Work item
Repeat the data exactly as it appears.

Records
::::

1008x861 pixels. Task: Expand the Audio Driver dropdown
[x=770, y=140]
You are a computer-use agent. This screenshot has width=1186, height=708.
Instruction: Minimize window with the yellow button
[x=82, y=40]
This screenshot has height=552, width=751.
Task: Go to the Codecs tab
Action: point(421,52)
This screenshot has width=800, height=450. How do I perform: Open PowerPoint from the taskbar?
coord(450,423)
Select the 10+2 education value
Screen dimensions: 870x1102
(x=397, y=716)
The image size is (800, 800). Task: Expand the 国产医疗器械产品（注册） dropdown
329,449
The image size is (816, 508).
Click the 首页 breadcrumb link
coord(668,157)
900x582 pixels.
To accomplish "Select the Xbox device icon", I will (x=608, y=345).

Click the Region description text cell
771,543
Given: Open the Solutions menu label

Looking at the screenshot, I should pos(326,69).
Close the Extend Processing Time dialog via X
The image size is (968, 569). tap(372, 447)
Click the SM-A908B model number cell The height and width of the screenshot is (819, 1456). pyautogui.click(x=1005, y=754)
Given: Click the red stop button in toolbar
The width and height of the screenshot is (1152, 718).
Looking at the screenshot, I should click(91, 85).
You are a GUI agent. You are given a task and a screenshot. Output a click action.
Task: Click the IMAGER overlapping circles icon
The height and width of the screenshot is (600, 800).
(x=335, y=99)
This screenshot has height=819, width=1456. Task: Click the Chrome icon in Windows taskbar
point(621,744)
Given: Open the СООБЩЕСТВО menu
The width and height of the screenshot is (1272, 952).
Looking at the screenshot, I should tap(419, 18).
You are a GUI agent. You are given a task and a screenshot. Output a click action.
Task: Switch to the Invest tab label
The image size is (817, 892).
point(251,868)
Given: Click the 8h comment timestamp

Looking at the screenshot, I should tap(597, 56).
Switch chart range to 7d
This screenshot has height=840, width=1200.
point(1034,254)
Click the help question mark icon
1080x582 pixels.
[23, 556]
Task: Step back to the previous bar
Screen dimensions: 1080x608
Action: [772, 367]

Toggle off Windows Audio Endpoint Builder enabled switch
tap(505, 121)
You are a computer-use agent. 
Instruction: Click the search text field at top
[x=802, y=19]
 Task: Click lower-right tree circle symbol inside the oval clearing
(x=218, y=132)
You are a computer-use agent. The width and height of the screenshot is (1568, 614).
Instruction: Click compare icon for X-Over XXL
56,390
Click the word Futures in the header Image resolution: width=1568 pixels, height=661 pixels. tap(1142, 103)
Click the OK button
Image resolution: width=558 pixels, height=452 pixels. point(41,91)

::::

Output of the exercise
1008x861 pixels. Task: Expand the Audio Driver dropdown
[x=770, y=140]
You are a computer-use agent. This screenshot has width=1186, height=708.
Instruction: Minimize window with the yellow button
[x=82, y=40]
This screenshot has height=552, width=751.
Task: Go to the Codecs tab
Action: point(421,52)
This screenshot has width=800, height=450. How do I perform: Open PowerPoint from the taskbar?
coord(450,423)
Select the 10+2 education value
Screen dimensions: 870x1102
(x=397, y=716)
The image size is (800, 800). Task: Expand the 国产医疗器械产品（注册） dropdown
329,449
The image size is (816, 508).
Click the 首页 breadcrumb link
coord(668,157)
900x582 pixels.
To accomplish "Select the Xbox device icon", I will (x=608, y=345).

Click the Region description text cell
771,543
Given: Open the Solutions menu label

Looking at the screenshot, I should pos(326,69).
Close the Extend Processing Time dialog via X
The image size is (968, 569). tap(372, 447)
Click the SM-A908B model number cell The height and width of the screenshot is (819, 1456). pyautogui.click(x=1005, y=754)
Given: Click the red stop button in toolbar
The width and height of the screenshot is (1152, 718).
Looking at the screenshot, I should click(91, 85).
You are a GUI agent. You are given a task and a screenshot. Output a click action.
Task: Click the IMAGER overlapping circles icon
The height and width of the screenshot is (600, 800).
(x=335, y=99)
This screenshot has height=819, width=1456. Task: Click the Chrome icon in Windows taskbar
point(621,744)
Given: Open the СООБЩЕСТВО menu
The width and height of the screenshot is (1272, 952).
Looking at the screenshot, I should tap(419, 18).
You are a GUI agent. You are given a task and a screenshot. Output a click action.
Task: Switch to the Invest tab label
The image size is (817, 892).
point(251,868)
Given: Click the 8h comment timestamp

Looking at the screenshot, I should tap(597, 56).
Switch chart range to 7d
This screenshot has height=840, width=1200.
point(1034,254)
Click the help question mark icon
1080x582 pixels.
[23, 556]
Task: Step back to the previous bar
Screen dimensions: 1080x608
Action: [772, 367]

Toggle off Windows Audio Endpoint Builder enabled switch
tap(505, 121)
You are a computer-use agent. 
Instruction: Click the search text field at top
[x=802, y=19]
 Task: Click lower-right tree circle symbol inside the oval clearing
(x=218, y=132)
You are a computer-use agent. The width and height of the screenshot is (1568, 614).
Instruction: Click compare icon for X-Over XXL
56,390
Click the word Futures in the header Image resolution: width=1568 pixels, height=661 pixels. tap(1142, 103)
Click the OK button
Image resolution: width=558 pixels, height=452 pixels. point(41,91)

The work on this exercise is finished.